Still from No Shelter from the Storm, Anca Benera & Arnold Estefan (2015); courtesy the artists and
Collection Video-Forum, Neuer Berliner Kunstverein (n.b.k.)
No Shelter from the Storm (2015)
05:42 mins
Selected by Collection Video-Forum, Neuer Berliner Kunstverein (n.b.k)
In Anca Benera and Arnold Estefan’s film No Shelter From The Storm two young people climb a mountainous terrain of destroyed forests, whistling the tune of Where Have All the Flowers Gone?, an anti-war protest song from the 1960s.
The video was shot in one of the last primeval forests in Europe, at the borderlands with Ukraine. This region on the Romanian-Ukrainian border is not only important for ecological reasons, but also politically, historically, and militarily significant.
Whistled against the backdrop of devastating mountainsides, the international anti-war melody becomes an appeal against military conflict, global exploitation, and environmental destruction.
The film was a commissioned work for the School of Kyiv Biennial (2015), created within the context of the political crisis around Crimea and the starting point of the armed conflict in the Donbas region.
Arnold Estefan & Anca Benera courtesy the artists
Where are you from and how did you become interested in moving image work? Most of our works are rooted in the geopolitical context where we come from, Romania, historically situated at the peripheries of empires. Our first works were performances in which the camera was a witness. Since then, we often choose to work with moving images because of their time-based specifics and capacity to juxtapose multiple layers that create a single narrative.
What inspired/influenced you to make the work?
It was a commissioned work for the School of Kyiv Biennial in 2015, created within the context of the political crisis around Crimea and the starting point of the armed conflict in the Donbas region. The spark that incited the work was the history behind the anti-war song Where have all the flowers gone? In fact, the lyrics of this American tune originated in the Ukrainian Cossack folk song Koloda Duda, from the novel The Quiet Don, written by Mikhail Sholokhov. Another inspiring moment was the unexpected discovery of a collection of tree leaves from the Carpathian mountains, that Arnold's father had collected in the 1950s. Those trees no longer exist today, because the forests disappeared.

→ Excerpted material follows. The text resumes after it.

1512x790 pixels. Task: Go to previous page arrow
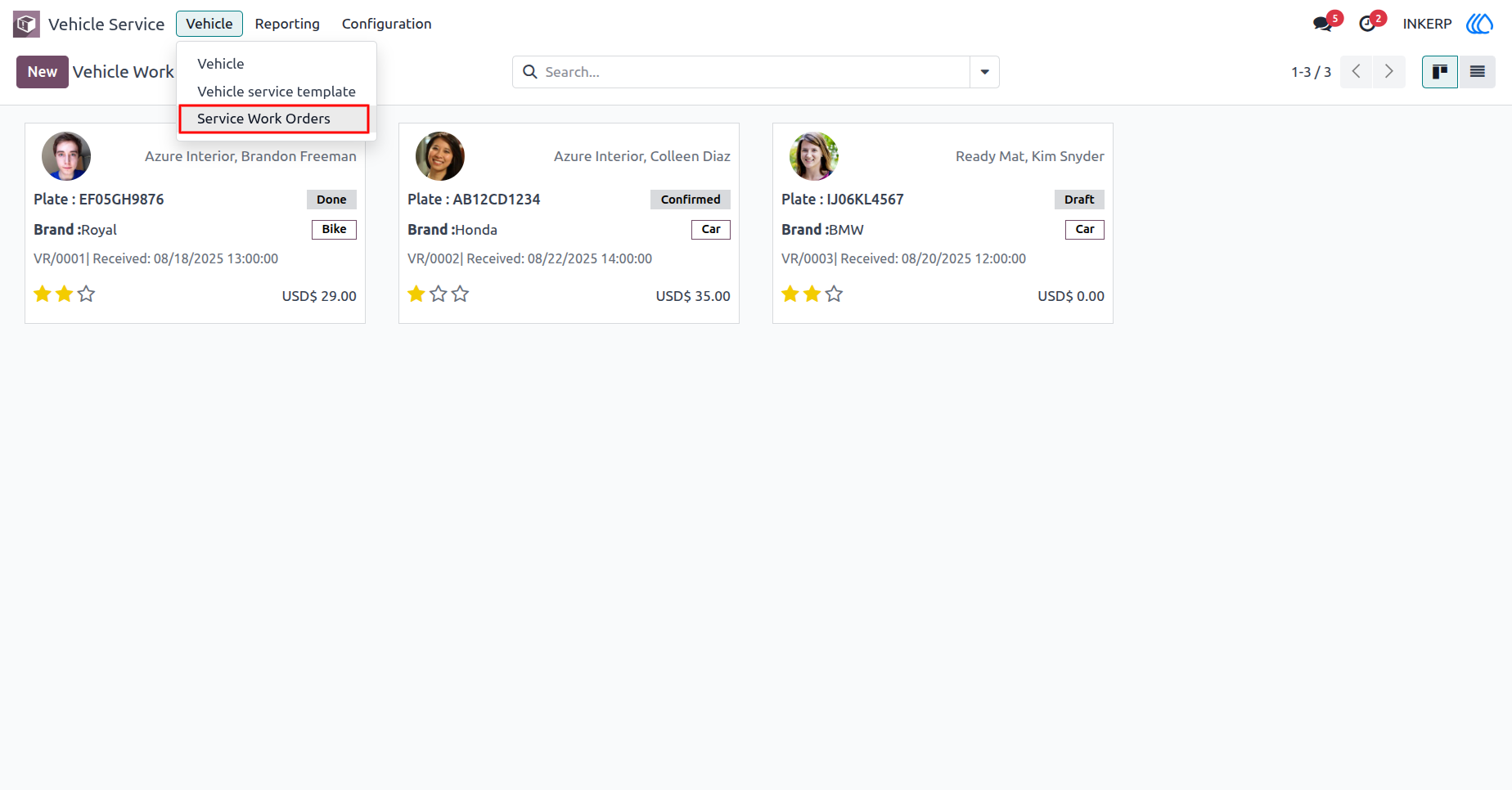(1357, 72)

What are you working on at the moment?
We are doing research on the Black Sea, a zone that has always attracted economic attention and generated interest among both regional and non-regional forces. This is the place where one of the recent projects is situated. It will be a multichannel video installation that interconnects a number of distinct geographies and industries, from the Atlantic Ocean to the Black Sea, that share a common mineral: the diamond. The history of diamond mining is closely related to the colonial times of German South West Africa but those land resources in todays' Namibia, are slowly depleting, and the ocean became the next mining frontier. One of the first custom-made diamond recovery vessels is constructed in a Romanian shipyard at the Black Sea coast. In the film, the diamond comes to represent a symbolic frontier of human and technological relations to the landscape.
Anca Benera (*1977 in Constanta / Romania) and Arnold Estefan (*1978 in Targu-Secuiesc / Romania), are based in Vienna and Bucharest. Their work comprises installations, videos, and performances. The artist duo is interested in the structures hidden behind historical, social, and geopolitical narratives and the military and political impact on the environment.

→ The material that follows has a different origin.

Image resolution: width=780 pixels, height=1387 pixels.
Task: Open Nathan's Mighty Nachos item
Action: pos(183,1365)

Their works have been shown in exhibitions and biennials including Potential Worlds, Migros Museum, Zurich (2021); Natural Histories. Traces of the Political, mumok Vienna (2017); Sounds and Sites, The Jewish Museum, New York (2016); Global Control and Censorship, ZKM, Karlsruhe (2016); Der Brancusi Effekt, Kunsthalle Wien (2015); Mum, am I barbarian? 13th Istanbul Biennial, (2013); and Intense Proximity, La Triennale, Palais de Tokyo, Paris/France (2012).